The mediocrity in writing in Goal is omnipresent - the dialogues are from Bollywood's readymade store, comedy is non-existent, and depth is a joke. The senti speech that Shaan gives Sunny about Indian values when the latter signs up for another club, is an example of the complete lack of conviction of even the makers of this one in what they are saying. And Bipasha's role is so particularly dumb, you start wondering if she's like that in real life.
The cake, however, goes to the scene where the man who runs Southall dies in Arshad Warsi's car after uttering a deadpan dialogue about being unable to take it to glory. You can almost see Warsi giving up on coming up with an expression for the situation. Actually, that scene has strategic importance - it reflects the IQ of the entire movie.

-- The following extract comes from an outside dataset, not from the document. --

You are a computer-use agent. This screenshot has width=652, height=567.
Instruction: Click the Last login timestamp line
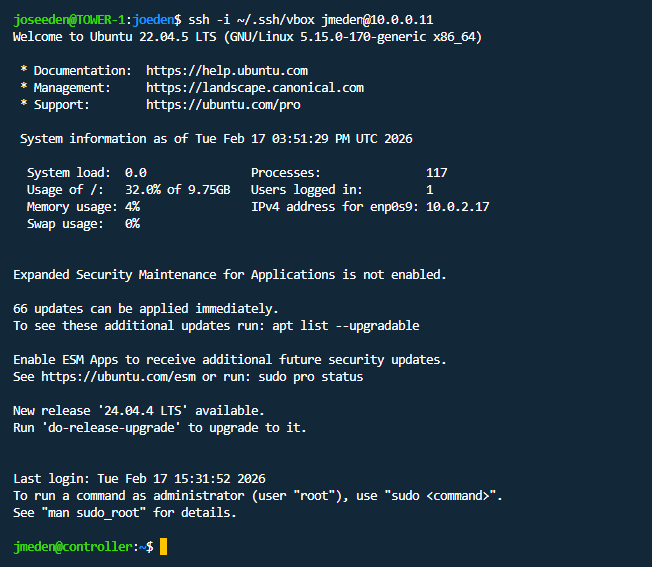click(x=139, y=479)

In other problems, the film is also set in England and deals with issues faced by British-Indians, which most of us will find tough to connect with - racism, confusion about nationality etc. And the actual football is no fun to watch - these people are actors, not footballers, and it shows.
The actors all seem to realize at various stages that it's a dumb movie, but have no option but to give it what they got. A script like this cannot make any performance stand out. The audiences, however, feel compelled to. You should, too.